Djokovic, the last player Del Potro faced at Wimbledon, has done incredible things on tour in the Argentine’s absence, dominating the sport and taking his grand slam tally to 12 majors, including the last four in a row.

“I’m so happy for him because he’s a friend of mine and he deserves all these tournaments,” Del Potro said of the Serbian world No1.

“He’s playing great and he’s on a good way to get closer to Roger (Federer) and Rafa (Nadal) and he’s working really hard. And when you work hard and you’re doing everything perfect, the results come. He deserves it and I wish him all the best because he’s making tennis more exciting at the moment because Roger and Rafa are a little down than always and he’s taking the opportunity to win all the tournaments.”

Del Potro credits his family and friends for helping him stay positive throughout his ordeal. Asked if he consulted with psychologist, he says: “I spoke with everybody. But the most important thing was to stay close to my family and friends. They supported me every day…

“I’m here because of that and because of them too we are enjoying more tennis than the past for sure and I would like to say thank you to them because I’m here because they were behind me and never left me alone and never let me quit tennis.”

Del Potro’s approach to his return to the sport sounds more like a trial period, than an actual planned out comeback.
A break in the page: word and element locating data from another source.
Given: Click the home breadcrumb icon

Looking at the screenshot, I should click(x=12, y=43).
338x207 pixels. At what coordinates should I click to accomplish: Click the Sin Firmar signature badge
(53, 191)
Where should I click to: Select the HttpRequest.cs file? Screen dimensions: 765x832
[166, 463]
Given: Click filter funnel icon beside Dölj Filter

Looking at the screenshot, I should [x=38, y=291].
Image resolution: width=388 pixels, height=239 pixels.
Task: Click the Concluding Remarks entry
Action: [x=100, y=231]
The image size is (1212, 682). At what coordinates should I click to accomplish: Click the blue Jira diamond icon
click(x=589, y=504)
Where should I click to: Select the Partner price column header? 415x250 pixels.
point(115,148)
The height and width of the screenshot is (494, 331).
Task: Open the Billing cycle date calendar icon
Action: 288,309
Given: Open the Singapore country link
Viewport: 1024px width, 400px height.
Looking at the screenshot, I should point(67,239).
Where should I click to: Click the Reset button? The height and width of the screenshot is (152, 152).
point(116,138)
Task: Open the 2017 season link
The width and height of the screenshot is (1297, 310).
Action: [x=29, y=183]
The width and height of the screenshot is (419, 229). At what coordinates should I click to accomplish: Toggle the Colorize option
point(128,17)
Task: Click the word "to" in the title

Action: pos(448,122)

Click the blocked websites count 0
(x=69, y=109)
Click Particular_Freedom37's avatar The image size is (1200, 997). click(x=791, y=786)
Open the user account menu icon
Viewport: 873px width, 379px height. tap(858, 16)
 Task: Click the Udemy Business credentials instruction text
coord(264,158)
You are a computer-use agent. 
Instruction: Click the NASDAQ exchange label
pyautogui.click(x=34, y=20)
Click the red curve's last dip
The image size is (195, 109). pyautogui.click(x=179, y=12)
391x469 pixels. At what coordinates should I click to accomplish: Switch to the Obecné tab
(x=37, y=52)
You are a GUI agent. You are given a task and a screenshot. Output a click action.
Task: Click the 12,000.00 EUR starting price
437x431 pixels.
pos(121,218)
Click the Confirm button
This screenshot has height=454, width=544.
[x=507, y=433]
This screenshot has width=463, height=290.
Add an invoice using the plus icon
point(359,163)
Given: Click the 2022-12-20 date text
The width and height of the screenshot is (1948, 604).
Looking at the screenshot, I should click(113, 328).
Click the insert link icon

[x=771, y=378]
He may have posted some decent results and beaten some good players like Dominic Thiem and Gilles Simon over the past four months, but he remains cautious in his aspirations.

“I would like to do that (set goals and make plans), but it’s not easy, I cannot make a long schedule because I’m going day by day,” he says.

“Every day I start with my treatments on the wrist and after that if I feel good I go to the court and practice and play tournaments.

“But now I’m starting to think more about tournaments, more about tennis things, and not about doctors or treatments or weeks to stop.

“And that will be my real life in tennis and I would like to play the summer in America, then the Asia tournaments because I had great results there and my biggest challenge would be to be 100 per cent for the end of the year to be ready for the next season.”